Joint declaration by the Ministers of Foreign Affairs by Brazil, Egypt, Ireland, Mexico, New Zealand, Slovenia, South Africa and Sweden:
9th June 1998
This is a very exciting new initiative to get a Nuclear Weapons convention onto the international agenda. It had been in preparation for some time, but it has been given greater urgency by the Indian and Pakistani nuclear tests.
The statement was launched in Dublin a few days before the Birmingham G8 meeting. It calls strongly for the complete elimination of nuclear weapons and outlines specific steps nuclear weapons countries should take immediately, including de-alerting and removal of non-strategic nuclear weapons from deployed sites.
At the Dublin launch, David Andrews, Irish Foreign Minister, said “States such as Ireland — eager to grasp the opportunity offered by the end of the Cold War — have proposed ambitious programmes for the achievement of a world without nuclear weapons. Given the complacency of the nuclear weapons states and their lack of urgency, the results have been meagre and disappointing. It was in this pitiable and worrying environment that my colleagues and I decided that a new initiative had to be taken now if the prospect of the retention of nuclear weapons were not to continue for the indefinite future.
“The nuclear weapons states are required to eliminate their nuclear arsenals under the Non-Proliferation Treaty. Their failure to fulfil their legally binding obligations under the Treaty is not the result of any inadequacy of the Treaty itself. It is the result of the lack of political will.
“Today’s initiative is about securing that political will and putting in motion the action which will necessarily follow, so that in a few short years we will have consigned nuclear weapons to history.”
Britain and its nuclear allies are in a minority on the international stage, and it is good to be reminded of this.
(Copies of the complete declaration are available upon request.)
Many thanks to the team who staffed a WDC/CND stall at Merton College on June 20th and raised a further £50 towards our funds.

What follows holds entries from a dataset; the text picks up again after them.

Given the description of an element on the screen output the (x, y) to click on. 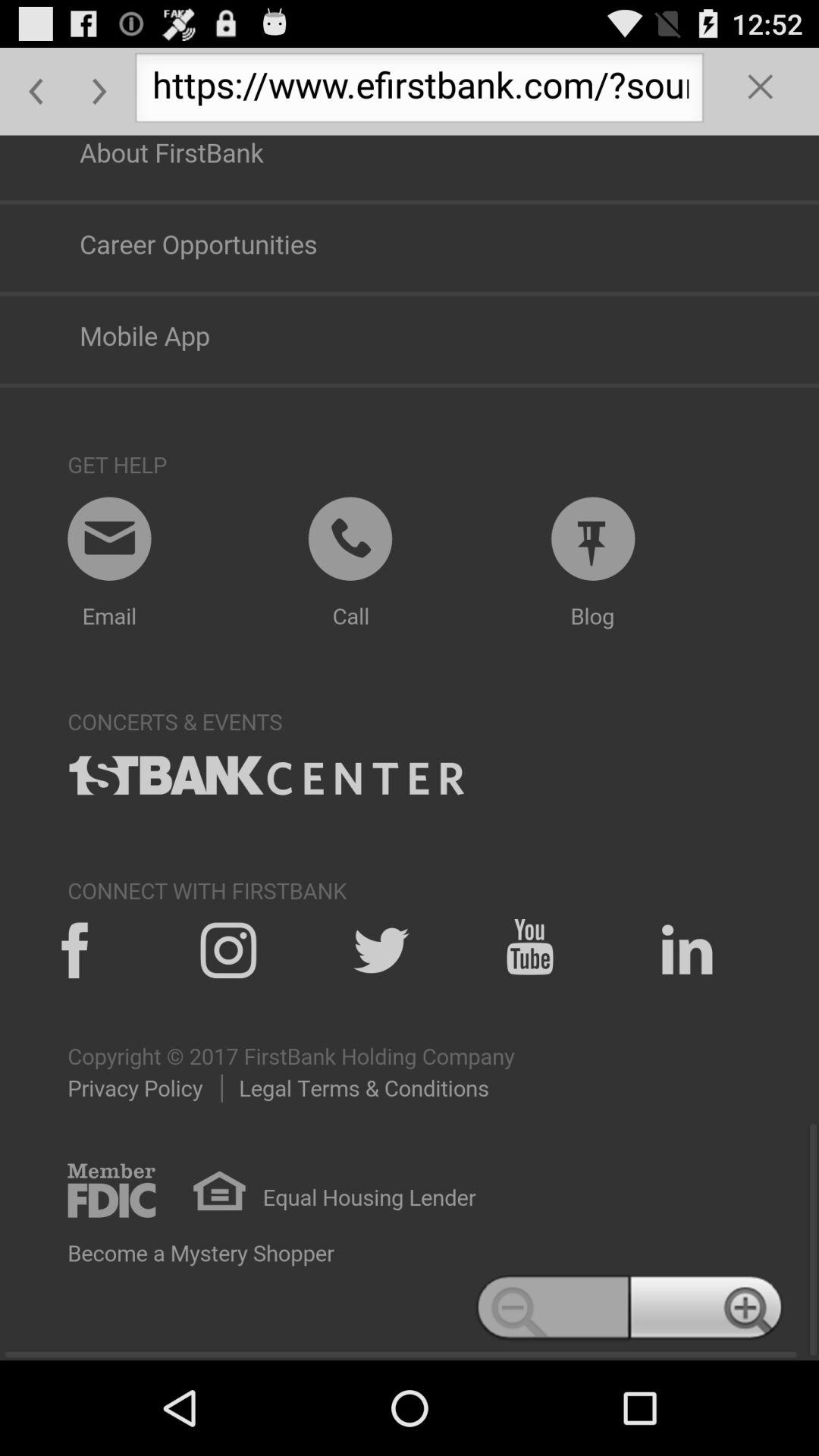
exit page (761, 91)
Given the description of an element on the screen output the (x, y) to click on. 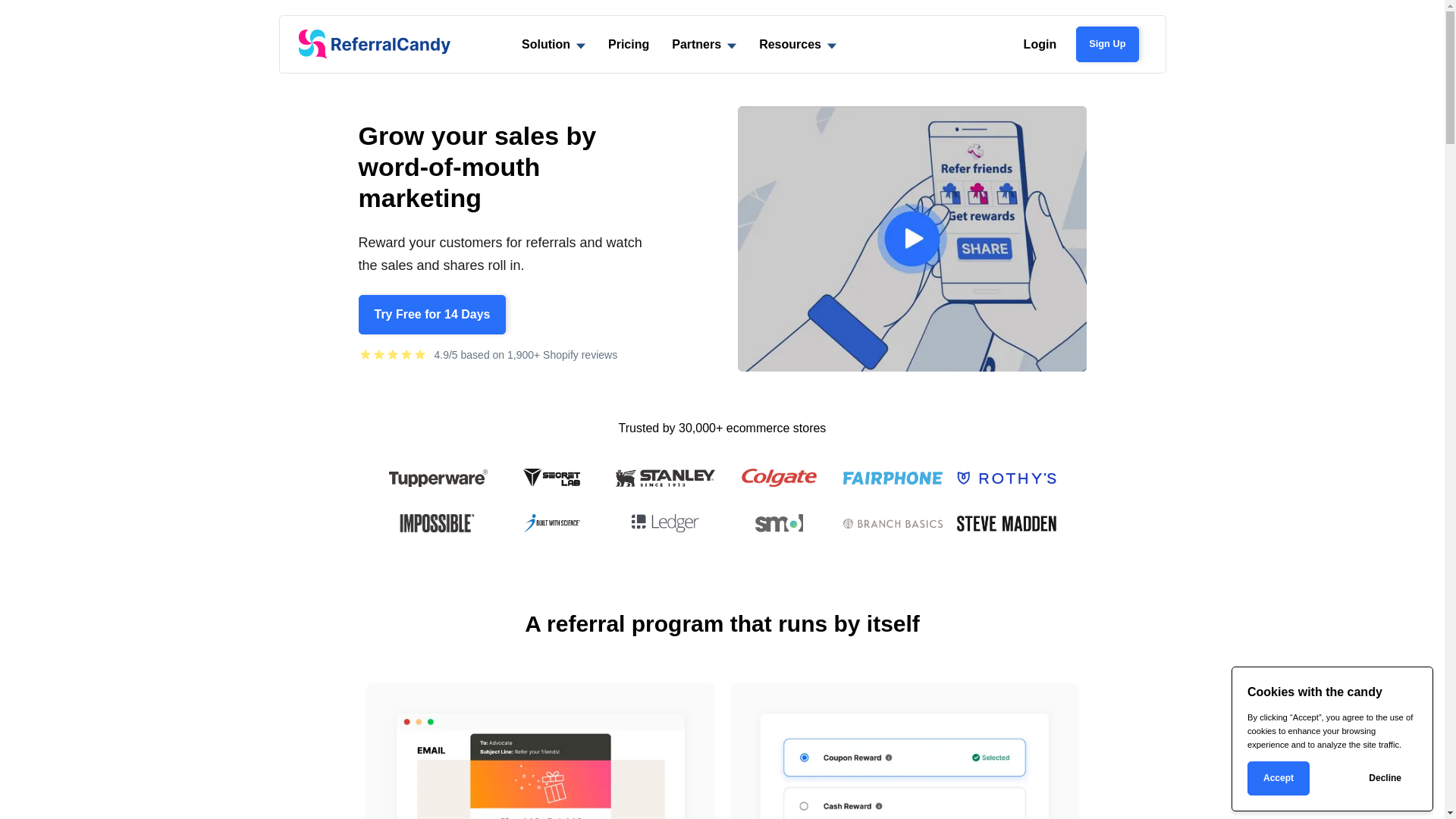
Sign Up Element type: text (1107, 43)
Decline Element type: text (1384, 778)
Accept Element type: text (1278, 778)
Login Element type: text (1040, 43)
Pricing Element type: text (628, 43)
Try Free for 14 Days Element type: text (431, 314)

Dorothy and I had a very productive meeting with Wimbledon M.P. Roger Casale on June 13th. He gave us well over half an hour of his time at the beginning of what was obviously going to be a busy Saturday morning constituency surgery (we felt quite guilty when we saw the queues as we came out...) He listened courteously to what we had to say and asked for copies of some of the material which we had brought with us, including voting details from the U.N. General Assembly debate on disarmament last December when Britain voted against supporting the Malaysian resolution for a nuclear weapons convention.

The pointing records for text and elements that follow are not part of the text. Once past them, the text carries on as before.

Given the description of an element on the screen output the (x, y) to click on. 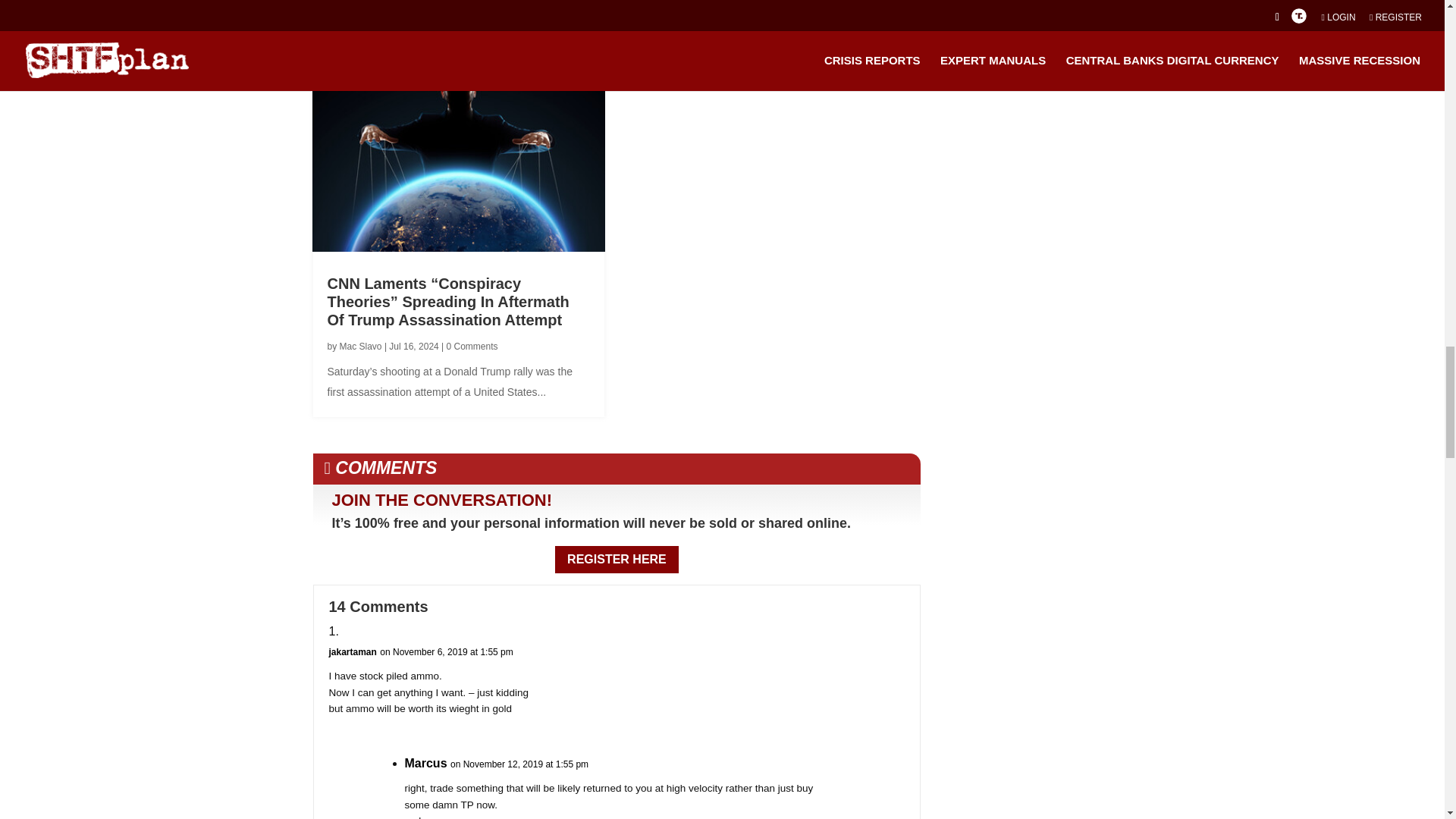
Posts by Mac Slavo (360, 346)
Given the description of an element on the screen output the (x, y) to click on. 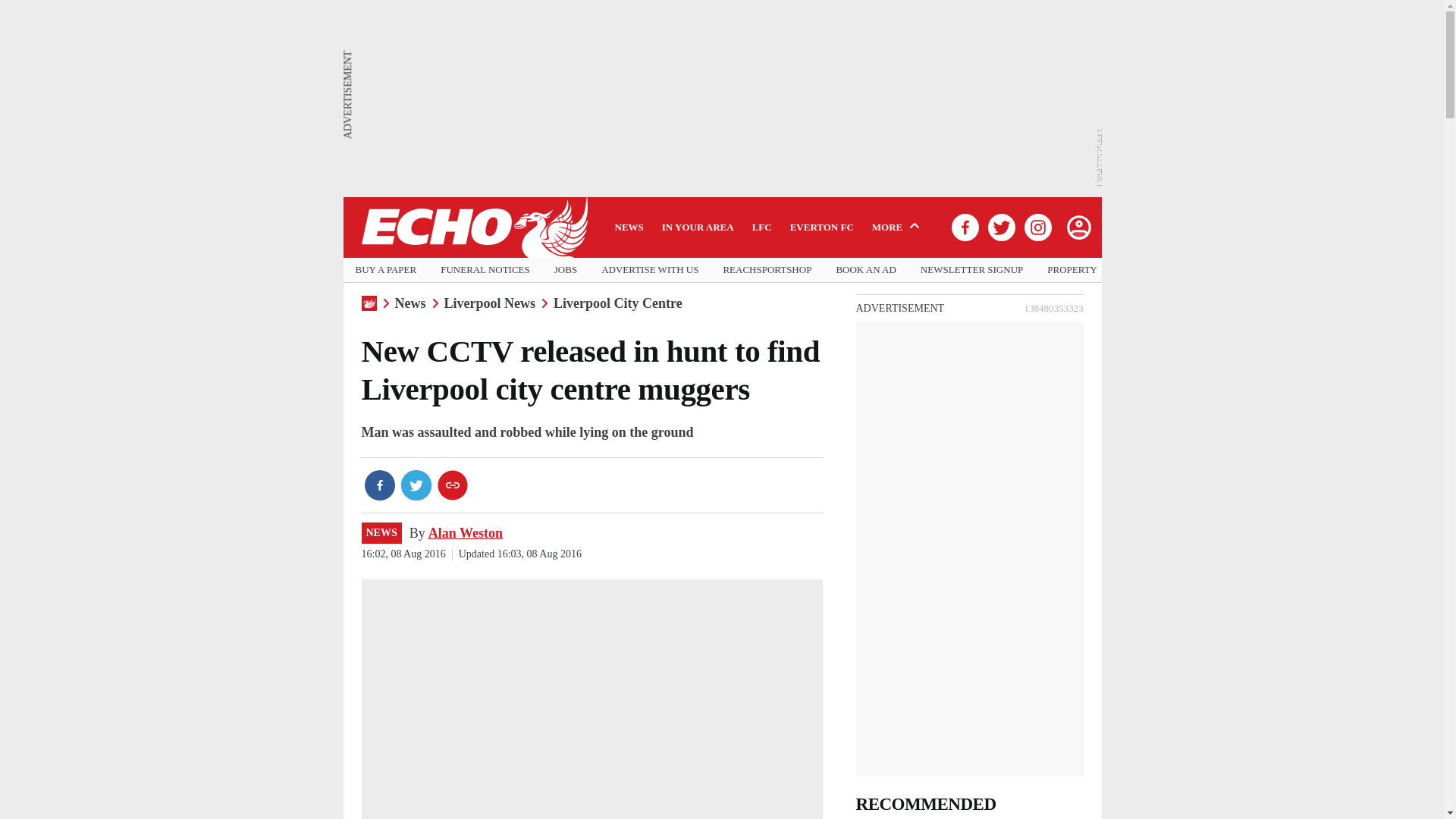
FUNERAL NOTICES (485, 270)
News (409, 303)
ADVERTISE WITH US (649, 270)
NEWS (381, 533)
avatar (1077, 227)
PROPERTY (1071, 270)
copy link (451, 485)
IN YOUR AREA (697, 227)
Liverpool City Centre (617, 303)
BOOK AN AD (865, 270)
EVERTON FC (821, 227)
MORE (897, 227)
Alan Weston (465, 532)
BUY A PAPER (385, 270)
Given the description of an element on the screen output the (x, y) to click on. 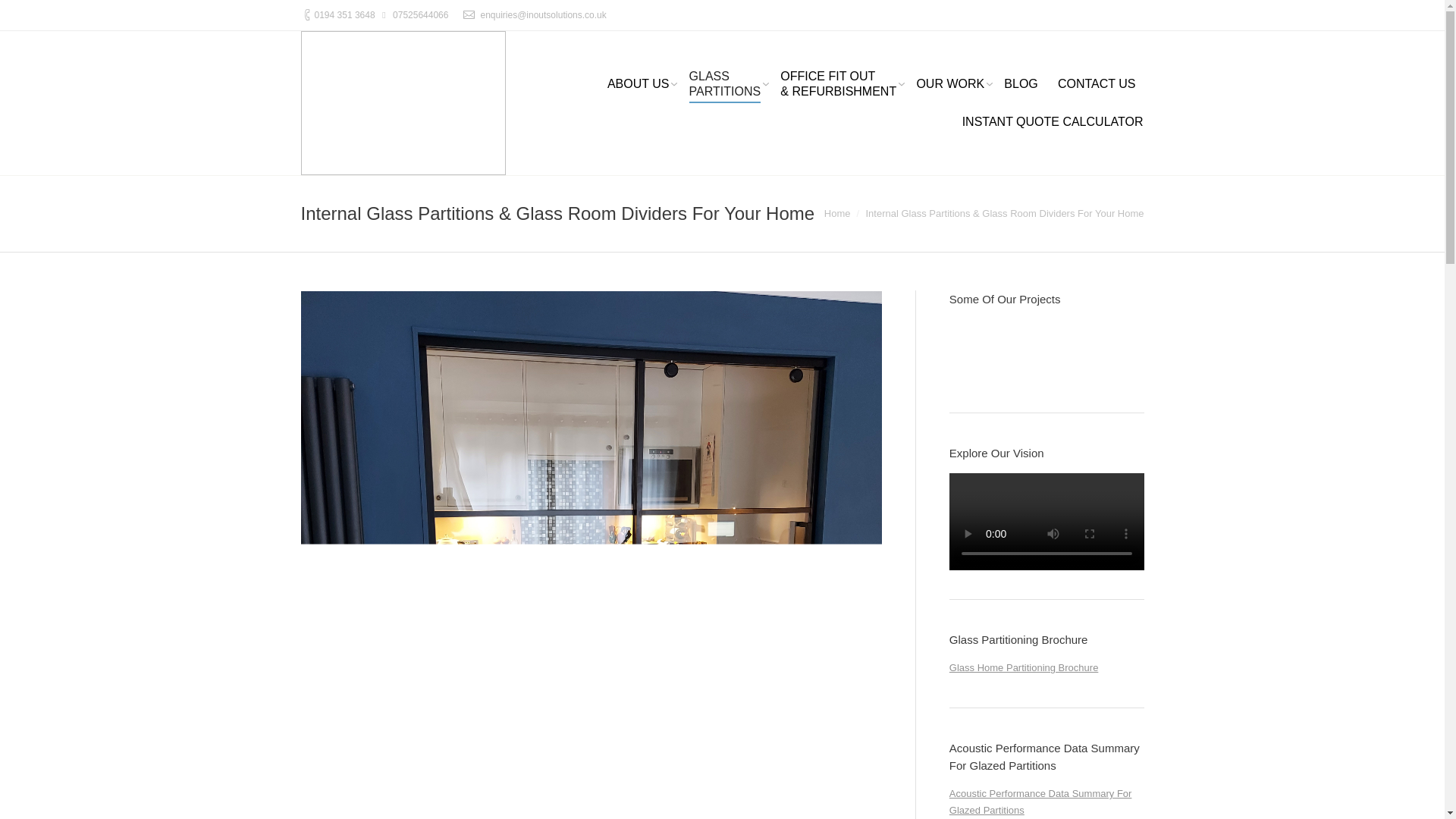
ABOUT US (638, 84)
Home (837, 213)
OUR WORK (950, 84)
BLOG (1020, 84)
INSTANT QUOTE CALCULATOR (724, 84)
CONTACT US (1052, 122)
0194 351 3648 (1097, 84)
submit (344, 14)
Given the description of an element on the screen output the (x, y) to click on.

We explained that we should be putting pressure on the Government to change the U.K. vote when a similar resolution is put at the end of this year, as part of the Abolition 2000 initiative, and that we hoped to have his support. We did not push him too hard to give a personal opinion because we appreciate that his position as a ‘new boy’ in the House of Commons is a delicate one, and accept his argument that he is more likely to build up a personal position of influence where it counts (i.e. on the Foreign Affairs Committee of which he is a member) if he uses a certain amount of discretion rather than overtly criticising the Government all the time.
He feels that after his first year in Parliament he has begun to earn the respect of his fellow M.P.s based on his knowledge and understanding of international affairs: our job is to keep him as well-briefed as possible.